The human eye scans a loaded page. We rarely process it in the sequence intended by the designer. The brain sifts for desired content, and if none is found, the visitor moves on.
Violating conventions of web site design complicates the task for the visitor. Abuse and neglect of such basic items as ABOUT, FAQ, and CONTACT leaves guests flailing and annoyed.
I foresee the rise of a compliance index, that measures compliance with various standards and awards a score or perhaps a certification. Sites passing might find themselves with a heavier weighting in search results. Think of it as a quantitative enhancement increasing efficiency.
Average page load time might be one of the criteria. Cartoonists should consider this possibility when designing sites, and making decisions about relying on notorious speed reducers like Flash.

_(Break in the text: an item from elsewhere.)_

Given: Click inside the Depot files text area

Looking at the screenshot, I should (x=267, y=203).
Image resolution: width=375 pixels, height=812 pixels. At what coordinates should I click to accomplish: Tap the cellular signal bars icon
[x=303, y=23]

I can't guarantee this futuristic prediction, but I fully expect it. Participating in the free networking site EntreCard has taught me to detect and avoid slow sites. Having to eliminate possible review candidates from contention because I can't reach the cartoonist has taught me how damaging it is to omit design fundamentals in comic web sites. Someone is going to figure out how to make money routing me away from really bad sites in favor of the better ones, and those who plan for it now are going to benefit. Don't count on ever-increasing chip speed to bail you out: the so-called "last mile" of cable that connects houses and small buildings to the net is expensive to upgrade and a low telecom priority. The choke point has been set, and the workaround is going to be better site efficiency.